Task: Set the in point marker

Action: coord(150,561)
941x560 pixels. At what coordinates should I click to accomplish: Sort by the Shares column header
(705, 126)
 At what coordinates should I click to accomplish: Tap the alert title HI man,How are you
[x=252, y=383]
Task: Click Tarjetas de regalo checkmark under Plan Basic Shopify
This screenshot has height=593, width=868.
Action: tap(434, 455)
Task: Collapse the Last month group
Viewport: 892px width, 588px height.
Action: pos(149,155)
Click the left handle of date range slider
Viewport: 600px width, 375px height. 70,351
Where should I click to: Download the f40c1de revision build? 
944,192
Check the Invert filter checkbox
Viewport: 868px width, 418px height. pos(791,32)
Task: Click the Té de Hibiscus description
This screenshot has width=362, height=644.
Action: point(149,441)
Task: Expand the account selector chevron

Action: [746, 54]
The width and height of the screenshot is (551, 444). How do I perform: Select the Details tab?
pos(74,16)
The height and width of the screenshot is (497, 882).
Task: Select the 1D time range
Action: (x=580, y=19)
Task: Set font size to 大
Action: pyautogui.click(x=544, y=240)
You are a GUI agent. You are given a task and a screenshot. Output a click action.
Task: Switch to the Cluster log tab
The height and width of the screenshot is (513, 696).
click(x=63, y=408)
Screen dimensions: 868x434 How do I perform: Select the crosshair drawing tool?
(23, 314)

────────

WHAT THE EXERCISE ASKS — Please transcribe the entries above exactly as written.

ANSWER FOR THE TASK —
Task: Set the in point marker

Action: coord(150,561)
941x560 pixels. At what coordinates should I click to accomplish: Sort by the Shares column header
(705, 126)
 At what coordinates should I click to accomplish: Tap the alert title HI man,How are you
[x=252, y=383]
Task: Click Tarjetas de regalo checkmark under Plan Basic Shopify
This screenshot has height=593, width=868.
Action: tap(434, 455)
Task: Collapse the Last month group
Viewport: 892px width, 588px height.
Action: pos(149,155)
Click the left handle of date range slider
Viewport: 600px width, 375px height. 70,351
Where should I click to: Download the f40c1de revision build? 
944,192
Check the Invert filter checkbox
Viewport: 868px width, 418px height. pos(791,32)
Task: Click the Té de Hibiscus description
This screenshot has width=362, height=644.
Action: point(149,441)
Task: Expand the account selector chevron

Action: [746, 54]
The width and height of the screenshot is (551, 444). How do I perform: Select the Details tab?
pos(74,16)
The height and width of the screenshot is (497, 882).
Task: Select the 1D time range
Action: (x=580, y=19)
Task: Set font size to 大
Action: pyautogui.click(x=544, y=240)
You are a GUI agent. You are given a task and a screenshot. Output a click action.
Task: Switch to the Cluster log tab
The height and width of the screenshot is (513, 696).
click(x=63, y=408)
Screen dimensions: 868x434 How do I perform: Select the crosshair drawing tool?
(23, 314)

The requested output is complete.